So… remember back when this whole mishegas started for most of us last year?
At my local markets, whole sections of fresh produce were picked clean, and the canned and frozen veggies weren’t much better off.
So… when things settled down a bit and store shelves were more or less back to normal, I stocked up on some canned goods.
Potatoes, beets, artichoke hearts, and beans. Including green beans.
Now, what the heck do I do with canned green beans?
Thankfully, the nice folk at Del Monte have my back, and a place at my dinner table for the foreseeable future, too, because these green beans with seasoned croutons, fried onions, and Parmesan cheese kinda rock!

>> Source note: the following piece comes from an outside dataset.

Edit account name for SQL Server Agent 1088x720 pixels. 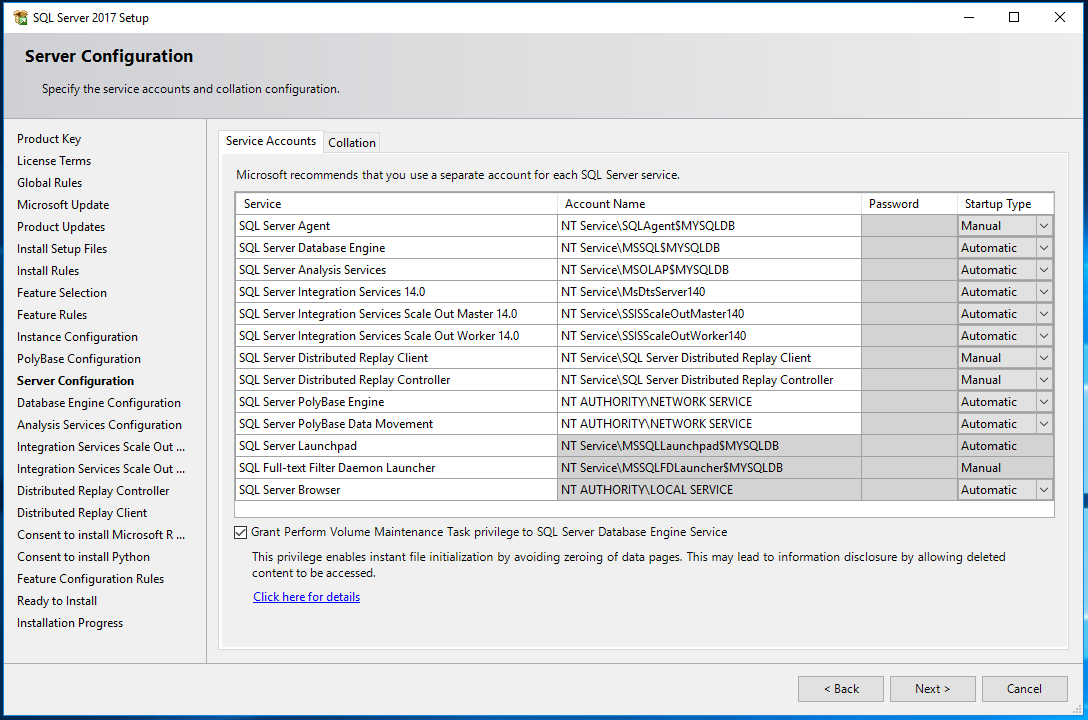click(x=708, y=226)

•1 cup cubed sourdough bread
•2 tbsp Italian dressing
•1 can green beans, drained
•1 tbsp sherry vinegar (or red wine vinegar)
•1 tbsp fried onion pieces
•2 tbsp shredded Parmesan cheese
Toss the bread cubes with the Italian dressing and cook in a large pan over medium low heat until nicely browned and toasted, stirring often.
Turn the heat to low, then stir in the green beans and the sherry vinegar and cook until warmed through.
Top with the onion pieces and the Parmesan and serve.
Note: the nice folk at Del Monte did not use Italian dressing, just olive oil; but I thought the seasonings in the dressing would compliment the whole “Caesar” vibe.
They also tossed fresh minced onion with vinegar and salt. Well; I did not add salt, because, canned green beans, amiright? And I had a nice can of organic fried onion pieces and nothing really to do with them, so, why not use them as a topping not unlike green bean casserole?
The cool thing is, it was really simple enough to serve with most any meal.